**给定文本:**
• • • • • • •

# 安装nvitop
sudo apt install nvitop #安装nvitop
# 安装成功后直接启动监控
nvitop
上图为展示界面with option --colorfull
nvitop -h #查看参数介绍
optional arguments:
--help, -h Show this help message and exit.
--version, -V Show nvitop's version number and exit.
--once, -1 Report query data only once.
--monitor [{auto,full,compact}], -m [{auto,full,compact}]
Run as a resource monitor. Continuously report query data and handle user inputs.
If the argument is omitted, the value from `NVITOP_MONITOR_MODE` will be used.
(default fallback mode: auto)
--interval SEC Process status update interval in seconds. (default: 2)
--ascii, --no-unicode, -U
Use ASCII characters only, which is useful for terminals without Unicode support.

• • • • • • •

**可用数据:**
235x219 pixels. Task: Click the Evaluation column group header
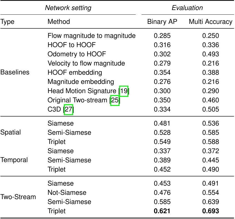point(187,8)
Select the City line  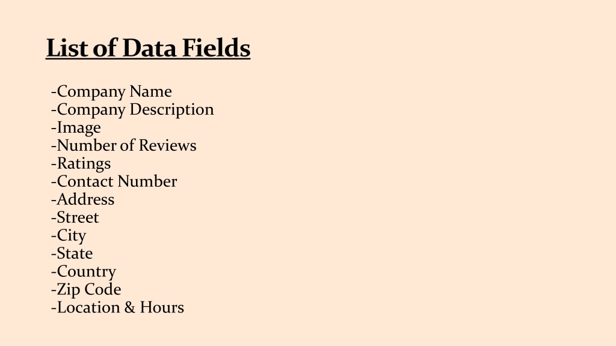point(69,235)
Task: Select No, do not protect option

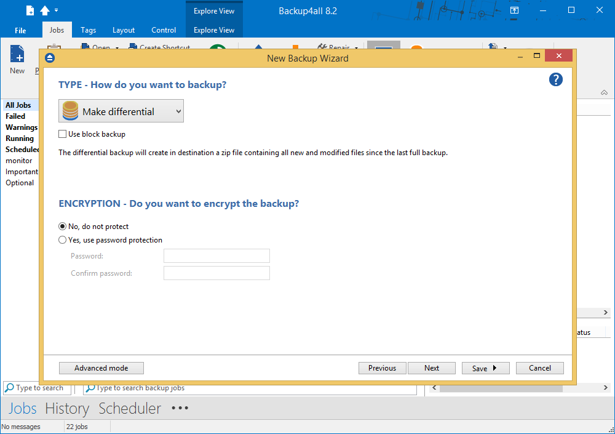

• • • • • • •

**练习目标:** 续写上文介绍 nvitop 安装与命令参数的文本，从它的最后一句之后接着往下写。

**本题答案:**
coloring:
--colorful Use gradient colors to get spectrum-like bar charts. This option is only available
when the terminal supports 256 colors. You may need to set environment variable
`TERM="xterm-256color"`. Note that the terminal multiplexer, such as `tmux`, may
override the `TREM` variable.
--force-color Force colorize even when `stdout` is not a TTY terminal.
--light Tweak visual results for light theme terminals in monitor mode.
Set variable `NVITOP_MONITOR_MODE="light"` on light terminals for convenience.
--gpu-util-thresh th1 th2
Thresholds of GPU utilization to determine the load intensity.
Coloring rules: light < th1 % <= moderate < th2 % <= heavy.
( 1 <= th1 < th2 <= 99, defaults: 10 75 )
--mem-util-thresh th1 th2
Thresholds of GPU memory percent to determine the load intensity.
Coloring rules: light < th1 % <= moderate < th2 % <= heavy.
( 1 <= th1 < th2 <= 99, defaults: 10 80 )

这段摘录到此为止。